PRINCIPLE 4 — Comparable and Interoperable

Authors: Stephen Gates | Reviewers: Ana Brandusescu, Danny Lämmerhirt
For open data to be effective and useful, it should be easy to compare and combine within and across sectors, geographies, and time. Principle four states that data should be structured and standardized to support interoperability, traceability, and effective reuse.

Case study

Datos Abiertos, Transparencia y Acceso a la Inform (DATA) Uruguay, an open data civil society organization, partnered with the Uruguayan Ministry of Health, a Charter adopter, to create A Tu Servicio, a website to compare local health care providers. This required health care providers to supply data in an open format, following a consistent standard to enable citizens to make an informed decision about retaining or changing their health care provider. The success of the project encouraged the Ministry of Health to make a commitment to open data, establishing new standards for openness and quality, and publishing new information about how data is collected, stored and made available for reuse.

Overview of Principle 4 – Comparable and Interoperable

Target audience (s)
Governments (Open Data Publishers)
What is currently measured
Commitments P4.a to P4.c are measured to some extent. The existence of standards-compliant, machine-readable metadata can be automatically assessed.
Elements of Principle 4 that are assessed by leading open data measurement tools are catalogued in Appendix I - Principle 4 Indicator Table and reviewed below.
Commitment P4.a, “Implement consistent, open standards related to data formats, interoperability, structure, and common identifiers when collecting and publishing data”, is measured by ODB and OURdata.
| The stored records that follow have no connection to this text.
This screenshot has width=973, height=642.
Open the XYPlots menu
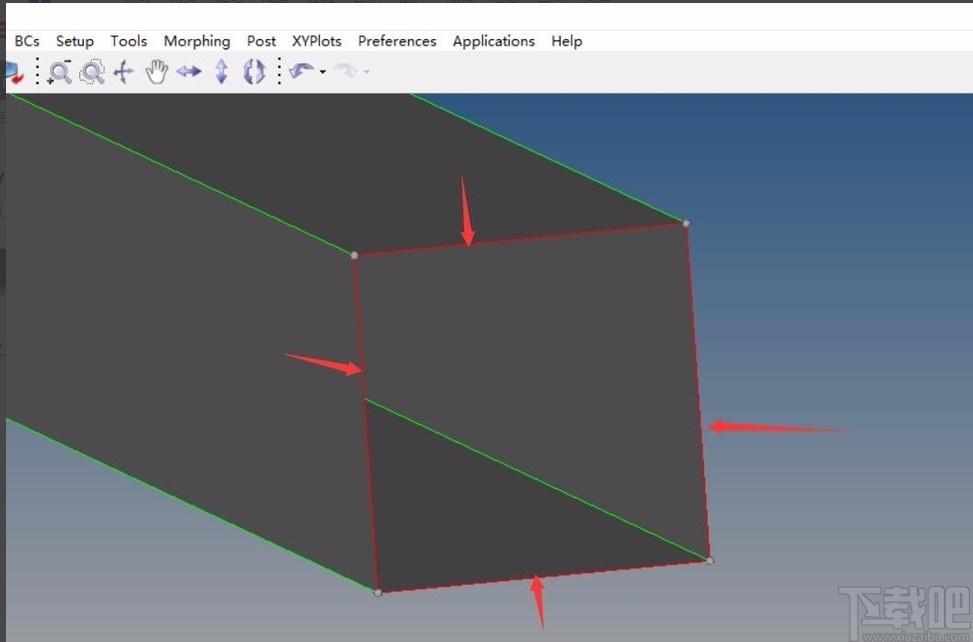coord(317,41)
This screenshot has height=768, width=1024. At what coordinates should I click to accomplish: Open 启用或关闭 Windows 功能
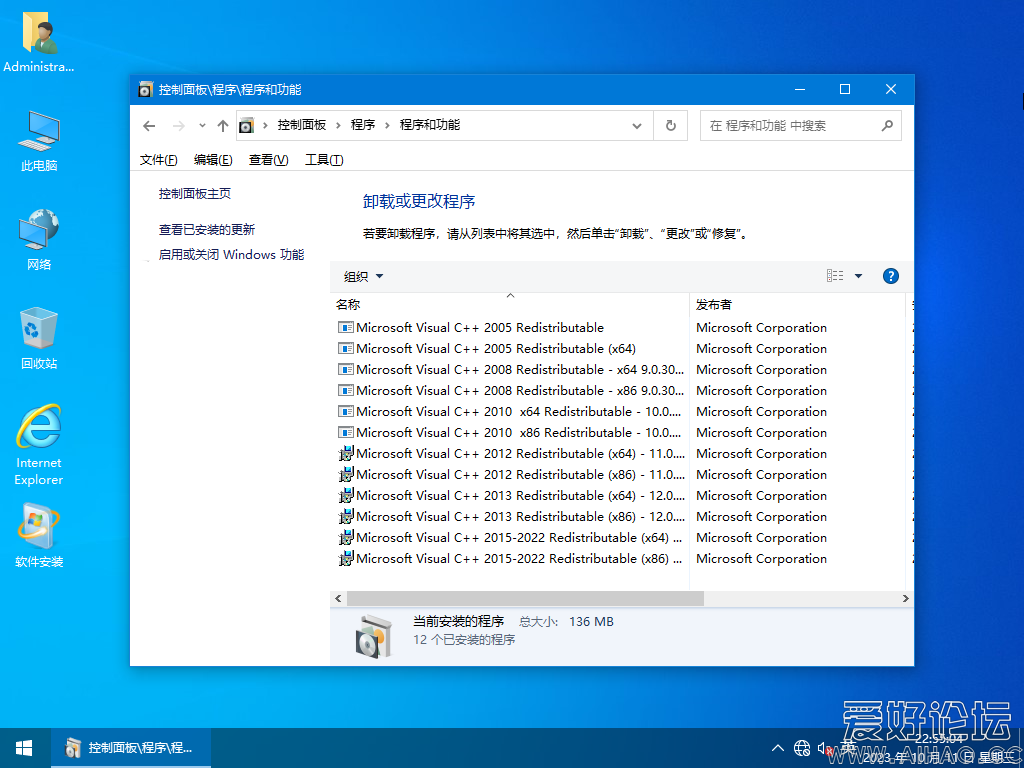pyautogui.click(x=232, y=254)
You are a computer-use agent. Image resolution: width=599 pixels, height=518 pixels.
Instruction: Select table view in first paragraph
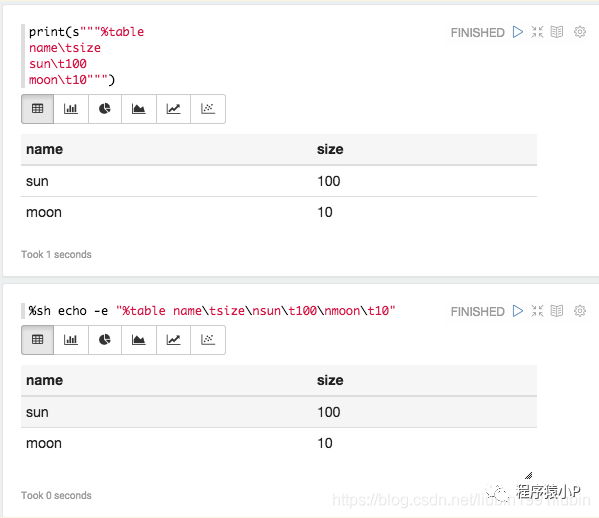click(x=37, y=109)
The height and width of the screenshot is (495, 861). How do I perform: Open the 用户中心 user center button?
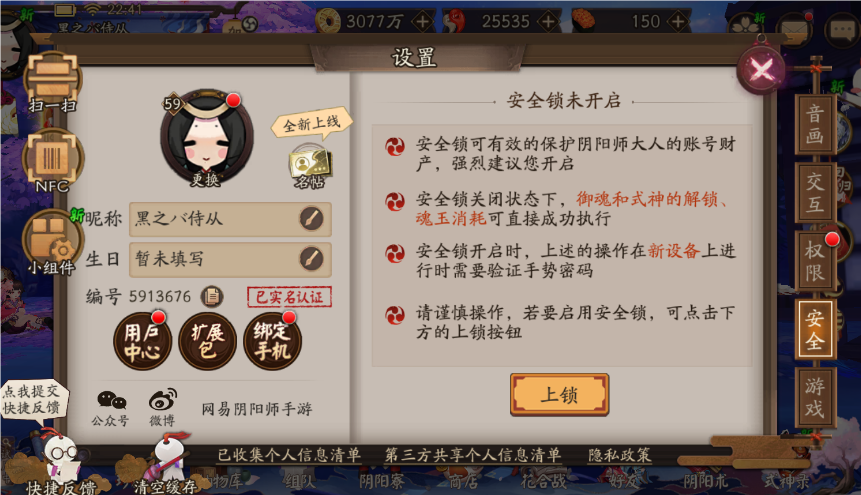[142, 341]
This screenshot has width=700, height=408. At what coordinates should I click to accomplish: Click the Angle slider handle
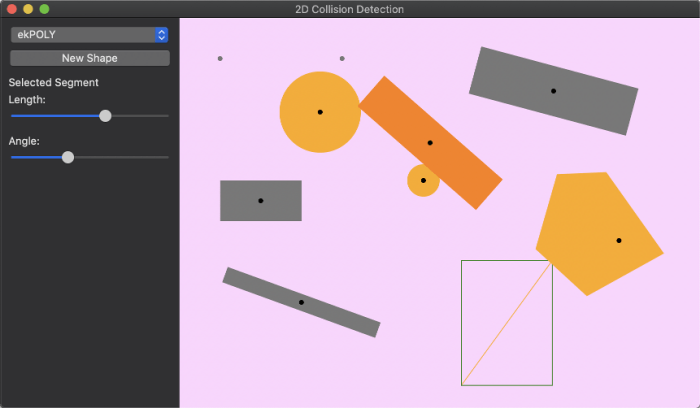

Indicators assess the evidence of the adoption of international standards and practices, and whether data is published in compliance with those standards, and with unique identifiers.
Commitment P4.b, “Ensure that open datasets include consistent core metadata and are made available in human- and machine-readable formats”, is measured by ODB, OURdata, and ODIN. Indicators assess the adoption of metadata standards and a data quality control process that is assumed to share data quality information.
Commitment P4.c, “Ensure that data is fully described, that all documentation accompanying data is written in clear, plain language, and that data users have sufficient information to understand the source, strengths, weaknesses, and analytical limitations of the data”, is partly measured by ODB and OURdata. Indicators assess the existence of documentation describing the data.
Commitment P4.d, “Engage with domestic and international standards bodies and other standard setting initiatives to encourage increased interoperability between existing international standards, support the creation of common, global data standards where they do not already exist, and ensure that any new data standards we create are, to the greatest extent possible, interoperable with existing standards”, is not measured.
Commitment P4.e, “Map local standards and identifiers to emerging globally agreed standards and share the results publicly”, is not measured.